There was plenty else going wrong at the time. High inflation. Oil shocks. Enough that, I believe in my youth, I thought Carter was weak and we needed a change in 1980. Gasp! Did I really support Reagan (although I wasn’t old enough to vote)? I don’t really know. I remember talking to one of my sisters around the election. She was old enough to vote. And what I recall is that we disagreed. Yet I have no memory of which side of the argument we each were on.
Looking back decades later, I’m of the opinion that Jimmy Carter was simply too good a man, too honest a man, to survive in that role. Here is the text of a speech he gave that is known as the “malaise” speech. I can’t imagine a President, or a candidate for the Presidency, giving such an honest speech about the state of the country today. He was also ahead of his time for trying to plan for energy independence with less reliance on fossil fuels.

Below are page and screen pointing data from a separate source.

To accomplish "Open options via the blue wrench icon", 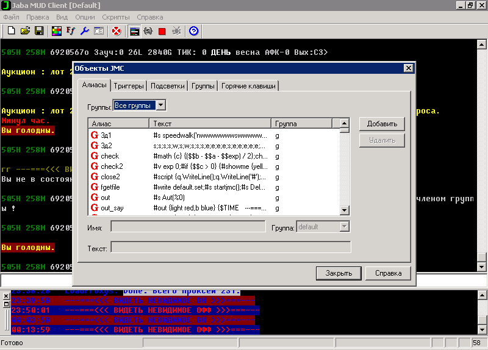I will (x=84, y=30).
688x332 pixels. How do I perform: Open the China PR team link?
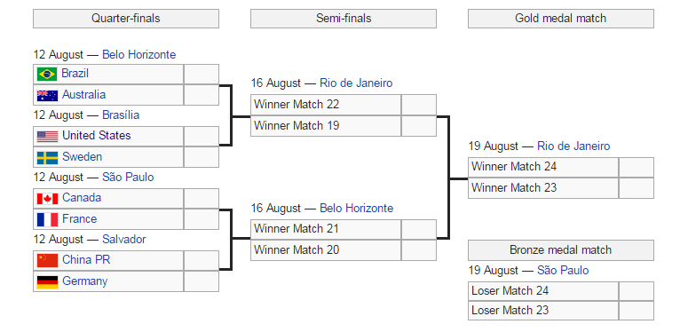tap(86, 259)
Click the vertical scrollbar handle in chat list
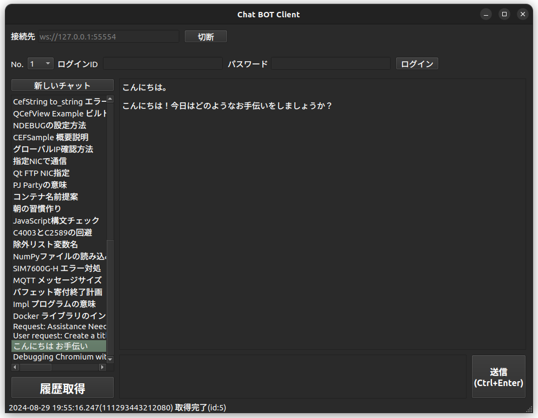Image resolution: width=538 pixels, height=418 pixels. tap(110, 297)
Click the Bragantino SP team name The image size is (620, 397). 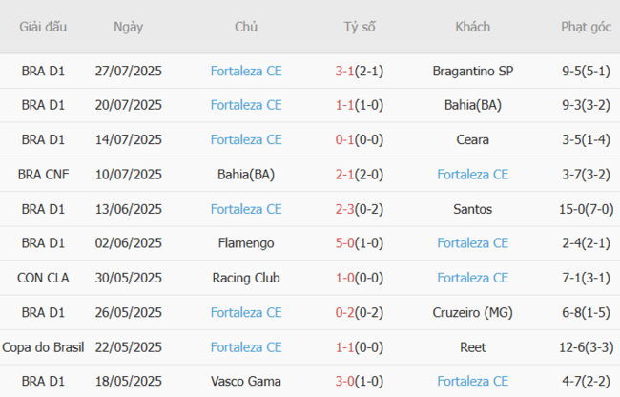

As I said, he was simply too honest for the office he held.
What Jimmy Carter did better than any other President or other American politician, was to live a life of righteousness after he left office. For 40 years, he helped build homes for the poor, bring peace to wartorn lands, and tried to bring morals and ethics to the forefront of how we should live and govern.
As 2024 winds to a close, we are confronted with the exact opposite with the incoming administration and the billionaires and power-hungry who have wrapped themselves around Donald Trump. Jimmy Carter was the most selfless man to ever hold the Presidency. In a few short weeks we will see the polar opposite — an administration filled with people who are only interested in their bank account, their power, and themselves.
It’s a shame that America isn’t good enough for men (and women) like Jimmy Carter.
The world lost an incredible human being today. It would be nice if we all could take a step back from the precipice and maybe try to be a little more like Jimmy Carter and less like the rage-filled lunatics we all seem to have become.


There's so much humanity in what you've written. Has a Hemingwayesque feel.
I don't remember much about when Carter was President. I read about him recently in a book by Jared Cohen, Life After Power. And what you said about him being too good a man seeped though Cohen's essay. He'll be the last of his kind for sure.